Le convoi arriva à Agmat sans embuche. David et ses amis y découvrirent une communauté juive dans un état lamentable. De maigres étals, une activité commerciale médiocre. Partout, ce n’étaient que vagues cabanes agglutinées, mendiants au regard vide, et puanteur âcre. Le petit peuple arabe n’était guère mieux loti. Pourtant, nul vent de révolte ne soufflait dans les rues, la soumission à une vie misérable était totale. Créatures de Jéhovah ou d’Allah cohabitaient en harmonie, acceptant sans sourciller une existence nonchalante. À côté, Fès semblait une ville au dynamisme exacerbé. David avait oublié que la douceur du sud rimait souvent avec pauvreté et fatalisme. Décidément, ses « sages du désert », – comme il les appelait en évoquant sa vie d’errance –, étaient d’un autre monde, modestes dans leurs besoins, indolents par nature.
Les fuyards furent accueillis comme une bénédiction. Par leur récit, pour l’espoir qu’ils apportaient, ils ravivèrent chez beaucoup l’animation qui faisait défaut dans ces cités sans âme. David et son escorte ne restèrent qu’une nuit et reprirent la route du nord au matin.

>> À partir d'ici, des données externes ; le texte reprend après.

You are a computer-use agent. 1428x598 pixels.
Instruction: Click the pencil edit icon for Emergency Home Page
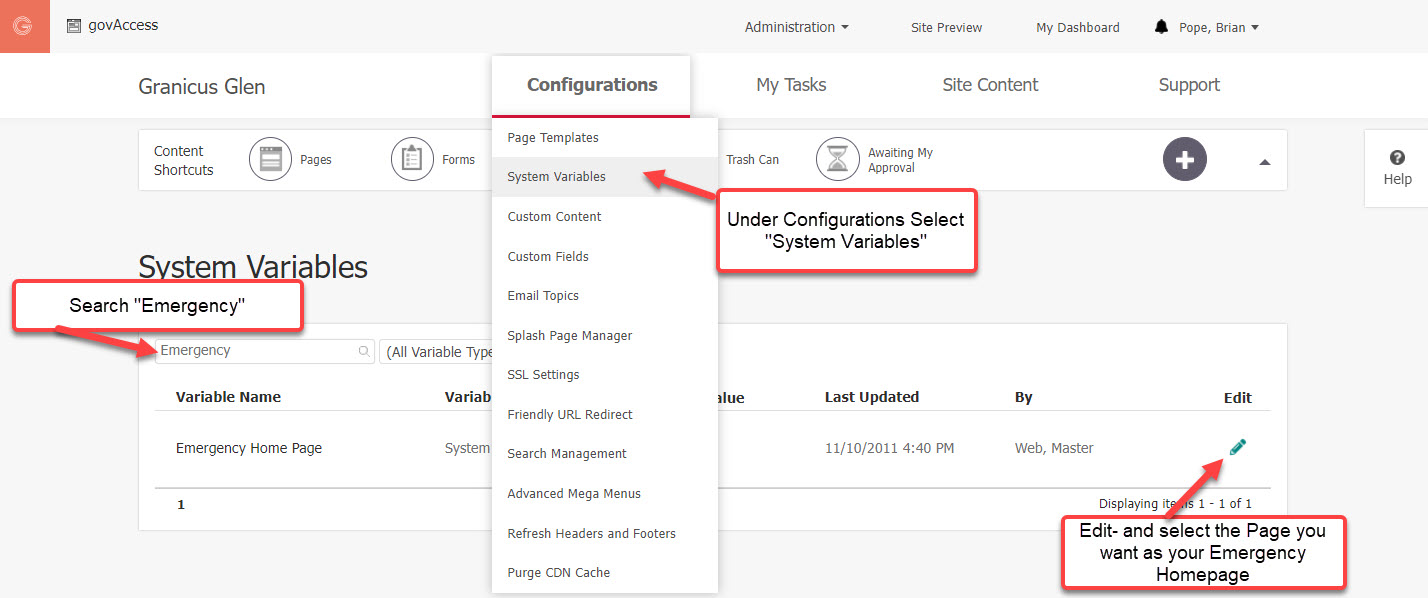[1237, 447]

Heureux que, loin de l’Espagne, de ses violences et de ses haines, trois de leurs frères aient retrouvé leur voie.

 

 

 

Episode 13 : "L'EMBUSCADE"

Le lendemain d’un jour de sabbat, David et Bouzid partirent à Khemisset, non loin de Meknès, pour rencontrer un sultan aux épouses nombreuses et coquettes et lui proposer de riches parures.
Léa avait tenu à les accompagner aux portes du Mellah, Yasmina endormie dans ses bras.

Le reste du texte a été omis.